Task
Comb the records below for the string "Given" and copy each line where it turns up.

== Task material ==

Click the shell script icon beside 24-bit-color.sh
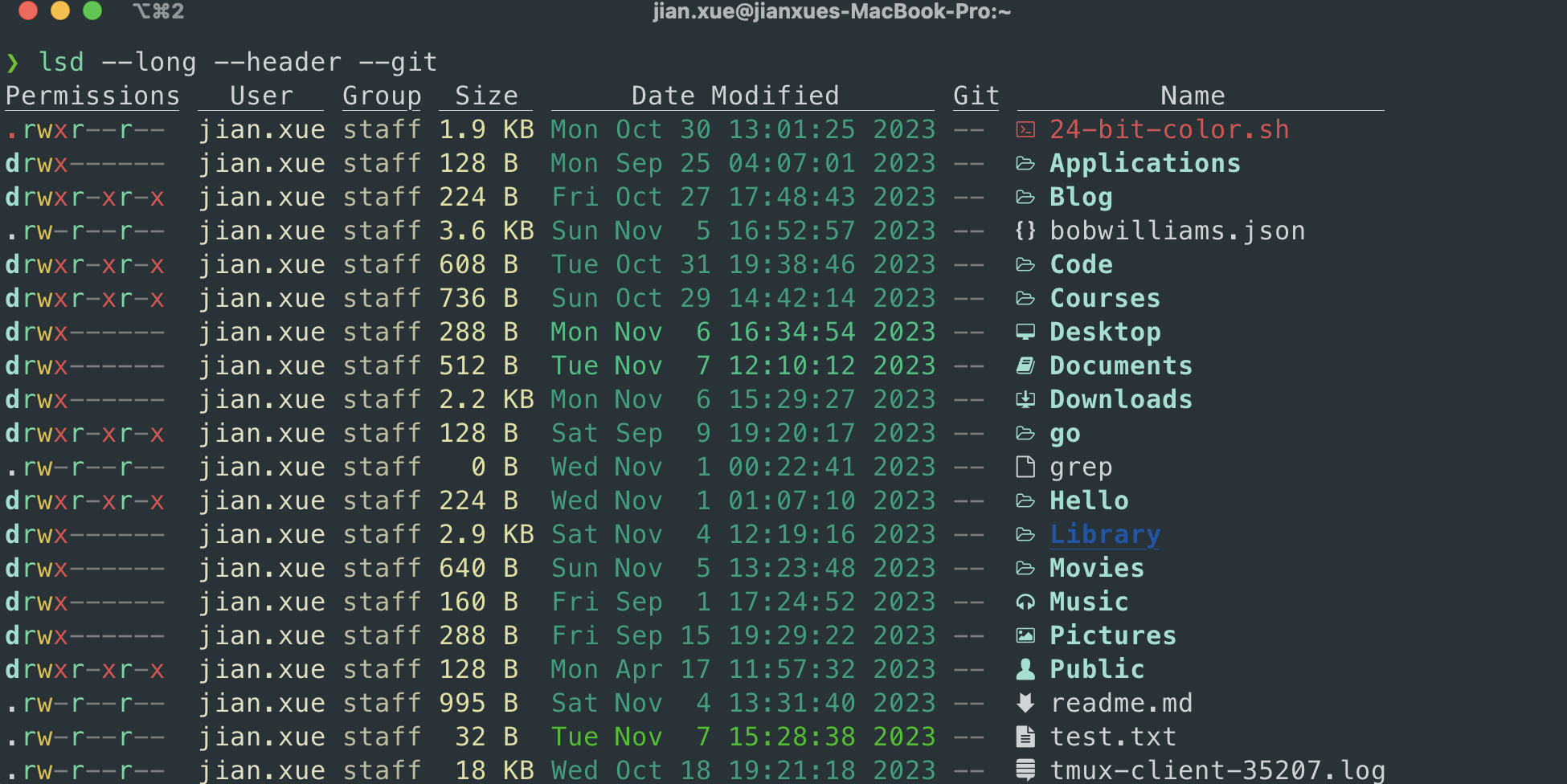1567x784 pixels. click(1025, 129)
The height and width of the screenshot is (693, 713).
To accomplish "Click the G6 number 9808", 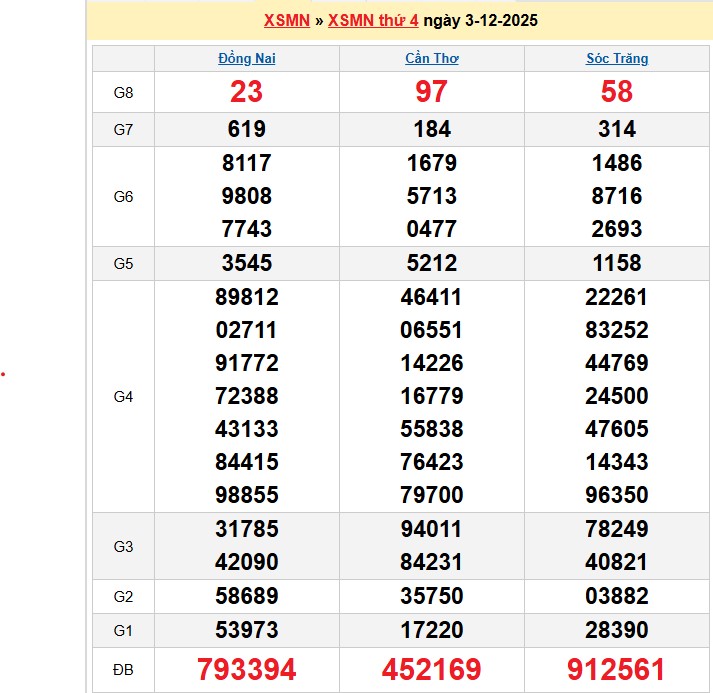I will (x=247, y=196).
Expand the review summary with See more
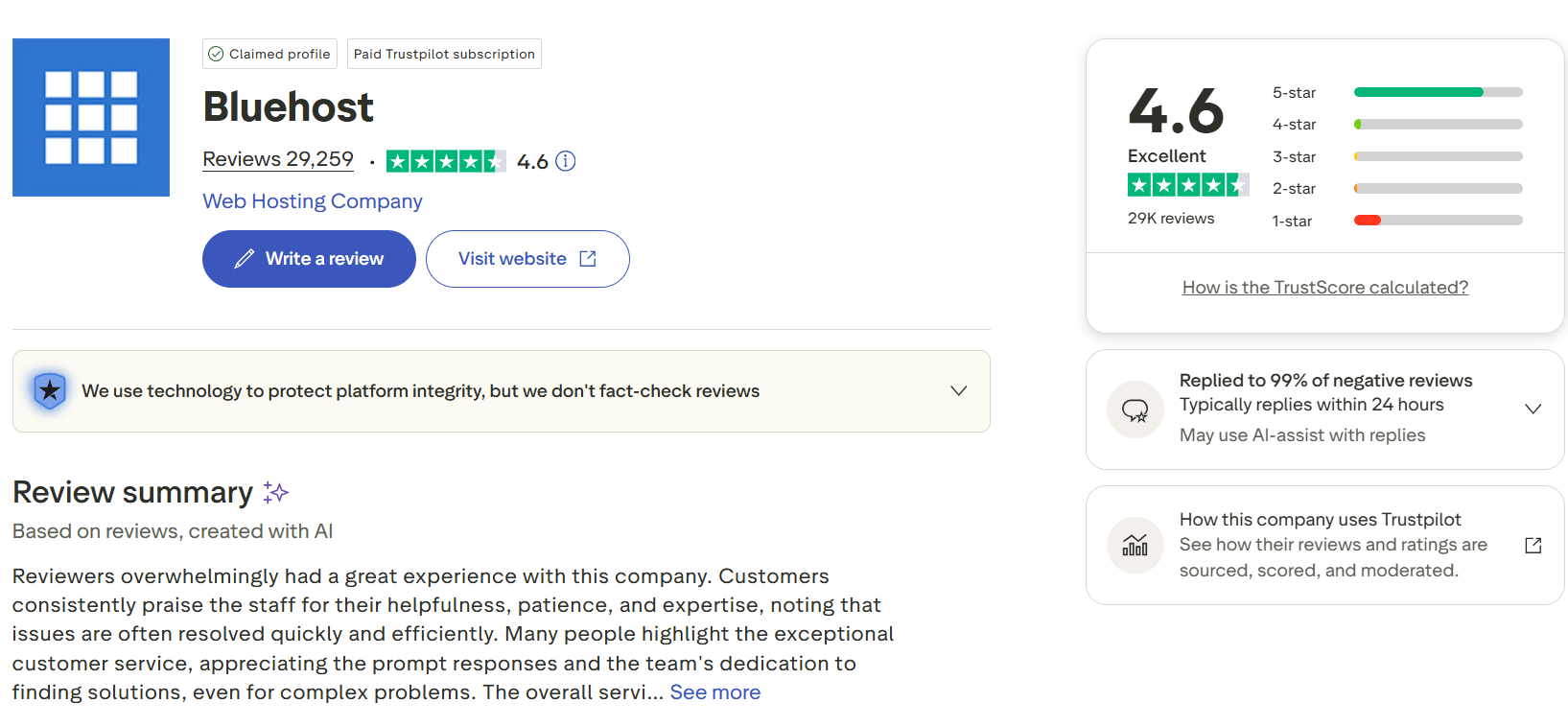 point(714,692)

===
== Task material ==

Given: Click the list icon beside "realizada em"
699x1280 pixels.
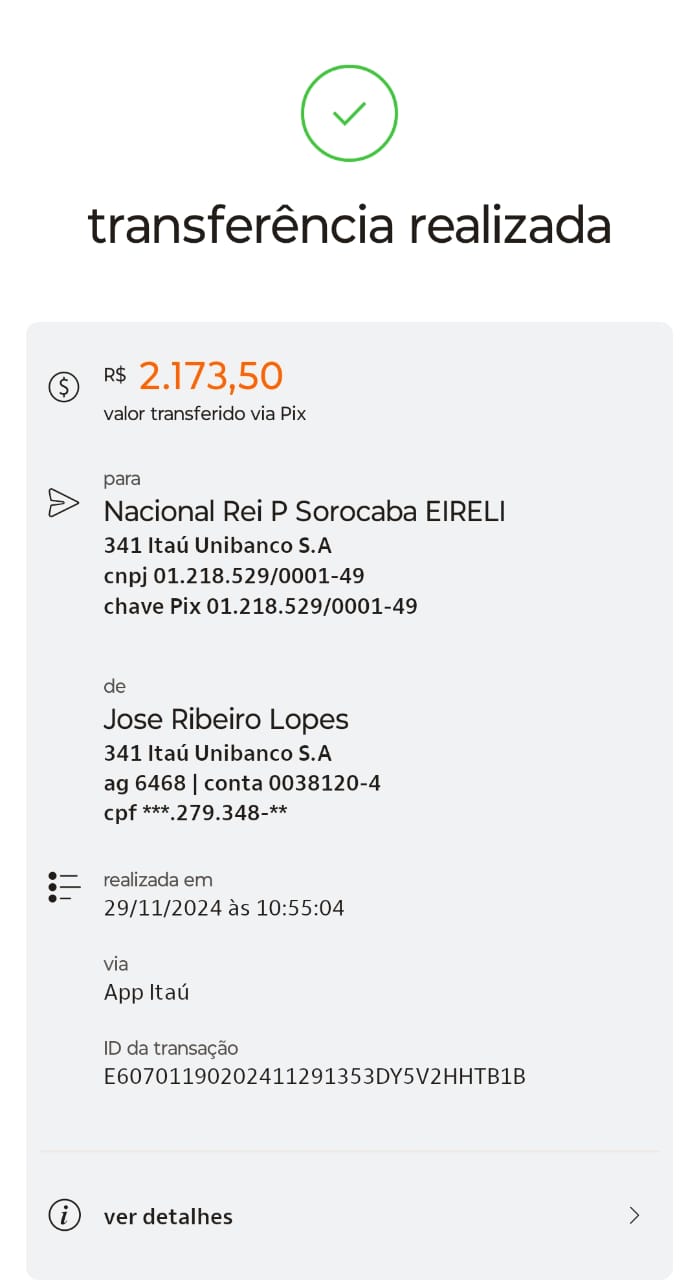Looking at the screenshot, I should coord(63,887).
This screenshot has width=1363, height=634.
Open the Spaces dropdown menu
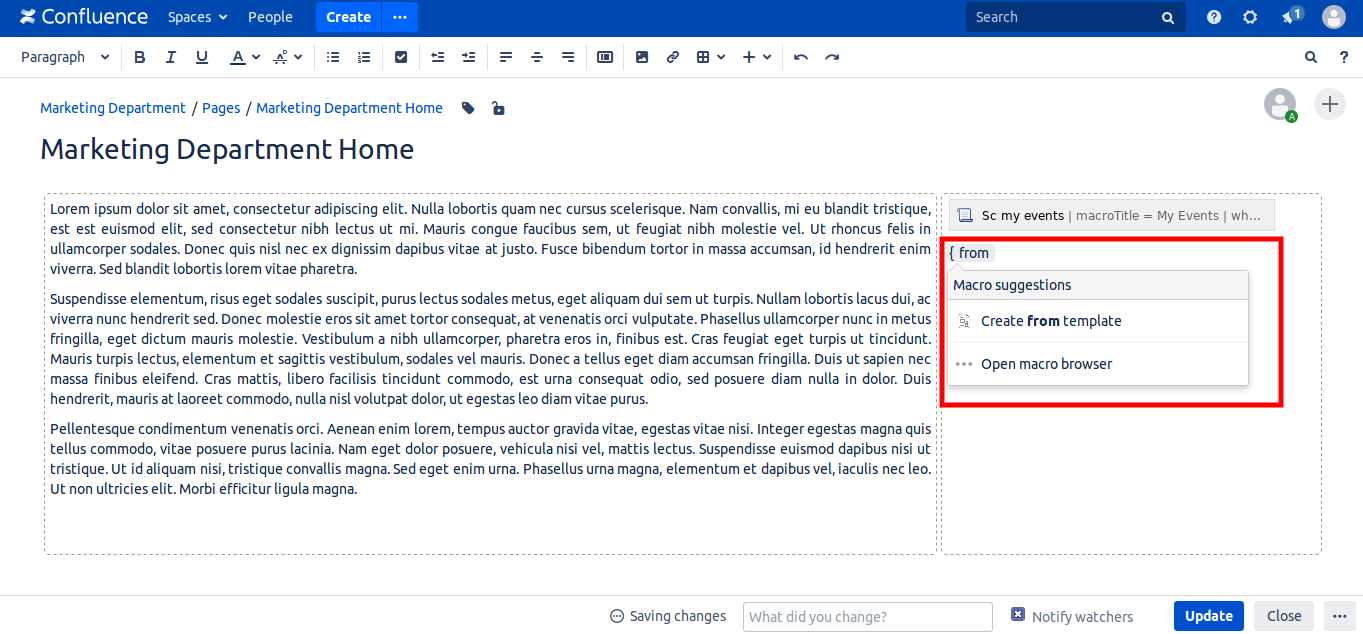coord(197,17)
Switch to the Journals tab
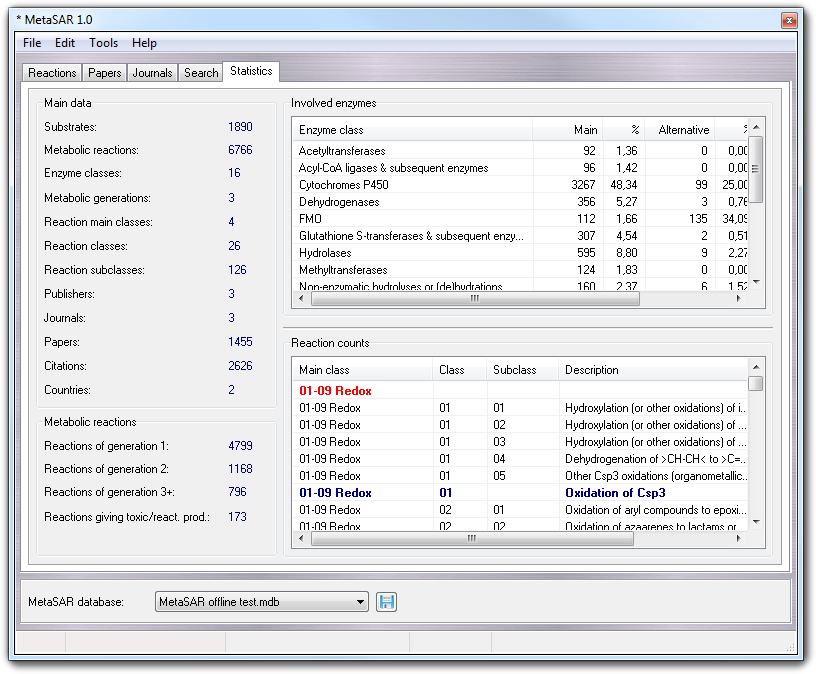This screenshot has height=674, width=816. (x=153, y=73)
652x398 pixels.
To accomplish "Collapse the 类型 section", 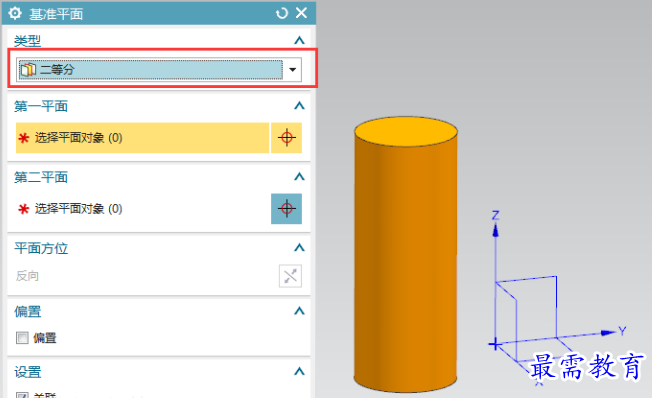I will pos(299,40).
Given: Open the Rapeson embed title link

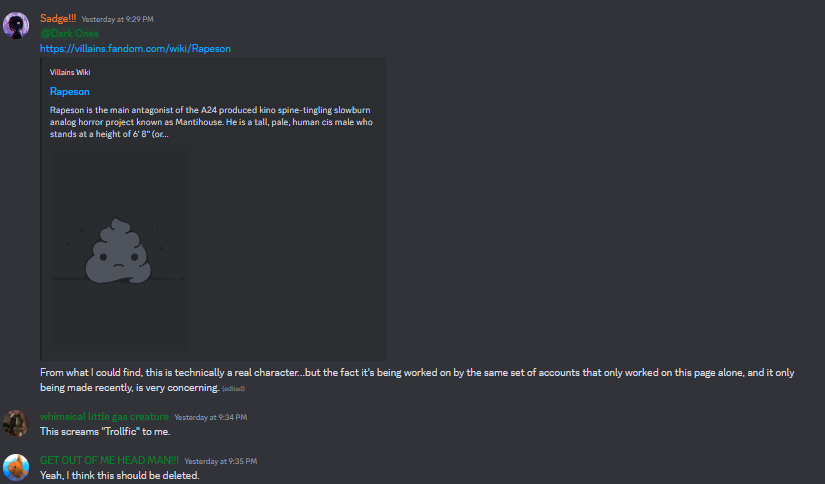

===

Finished task
Given: Click the list icon beside "realizada em"
Given: Open the Rapeson embed title link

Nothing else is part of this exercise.